When Varner and a fellow scout, the half-breed Nick Tana (Robert Forster), attempt to turn the tables on Salvaje and track him down, it ends in Tana’s death. Although most of the tension comes from the will- he-won’t-he dynamic, there are number of Hitchcockian touches such as offscreen sound cues triggering alarm in characters. In two instances, a door provides shock.
Far from providing the expected relief, the ranch house merely provides a claustrophobic setting for the characters. Varner is trapped with an inarticulate pair. Instead of arrival at the ranch house precipitating emotional response and romantic interlude, as would be par for the course for other westerns, Varner finds himself stuck with a woman who refuses to talk and a boy who does not understand a word he says. The seven-minute scene where he sits down to eat and then has to virtually command mother and son to join him and encourage them to talk even if it is just to say “pass the peas” is one of the most awkward ever filmed.
The movie is so darned awkward that you never laugh even at the few moments of comedy, the complicated issuing of train tickets, Varner keeping up a one-sided conversation at the table, Nick’s attempts to teach the boy poker. Relationships are more likely to remain in limbo than move on to any romantic or sentimental plane.

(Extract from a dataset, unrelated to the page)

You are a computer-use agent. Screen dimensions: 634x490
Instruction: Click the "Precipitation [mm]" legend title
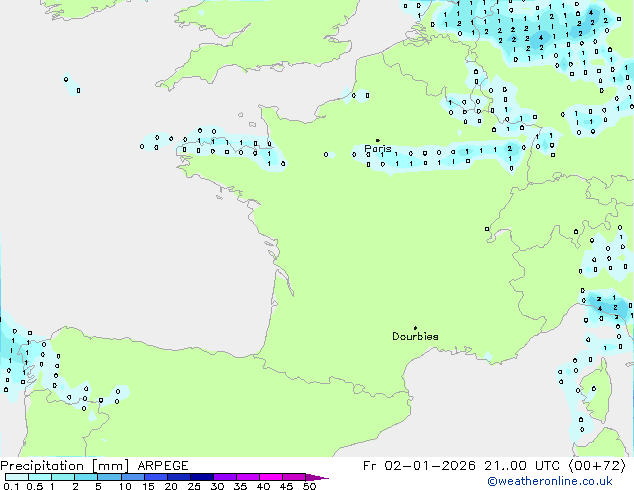tap(64, 466)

The film has a tight structure, the first 40-odd minutes setting up the story and tracing Varner and Sarah’s journey to the ranch house, the next 20 minutes at the ranch alternating between comfort and discomfort as emotional release battles with restraint, the final 40 minutes the physical battle between the mostly unseen enemy and the farm occupants.

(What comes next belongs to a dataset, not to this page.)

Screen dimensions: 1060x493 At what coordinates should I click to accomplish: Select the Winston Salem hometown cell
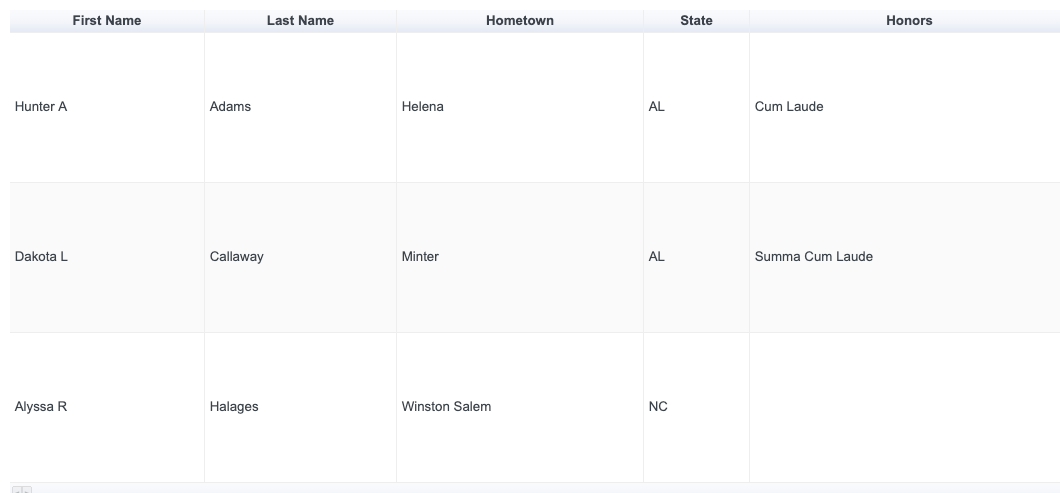pyautogui.click(x=446, y=407)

Stylistically, it is exceptional. The first section is all open vistas, characters minute figures on vast landscapes, the middle section suggests harmony with nature, and the final battle alternating between being the hunter and the hunted. When we first see Varner he is picked out along the edges of the screen as he leaps up or down or across rocky hillsides. That he appears and disappears at will could almost be the motif for the film.
Virtually everyone is in long shot or medium shot for the first half. Varner appears on the periphery of the screen and the action. He enters scenes where something important is being discussed, such as Sarah’s pleading to be allowed to leave the Army camp quickly. Most directors present Gregory Peck with aura intact, keeping him motionless on the screen to maintain his authority, but here he is always on the move, walking across open ground or confined spaces or darting across hillsides or through bushes, dashing on foot down slopes or racing on horseback.
Although the script – by Alvin Sargent (Gambit, 1966) and Wendell Mayes (Von Ryan’s Express, 1965) based on the T.V. Olson (Soldier Blue, 1970) novel – was viewed in many quarters as being underwritten, in particular Sarah’s role, and that there were too many silences for comfort, in the view of many that is the strength of the picture. There is none of the easy dialogue, crackling lines, coarse confrontation, sentiment or raw emotion of other westerns.
The movie hardly even skirts a cliché. This is in a class of its own in terms of the distance characters maintain between each other. Varner has very little to say, Sarah’s guilt restricts her vocabulary. In one regard the thriller element gets in the way of a study of two remote characters.
If I have any reservations about The Stalking Moon it is that is neither enough of a thriller nor enough of a character study. George Stevens might have sought emotional resolution and producer Alan J. Pakula, who later went on to direct Klute (1971) and The Parallax View (1974), might have proved more adept at marrying the thriller elements to personal anguish. Although The Stalking Moon may not have entered the pantheon of the greatest westerns, it is a very noble effort indeed, its slow pace and lack of dialogue providing it with a very modern appeal.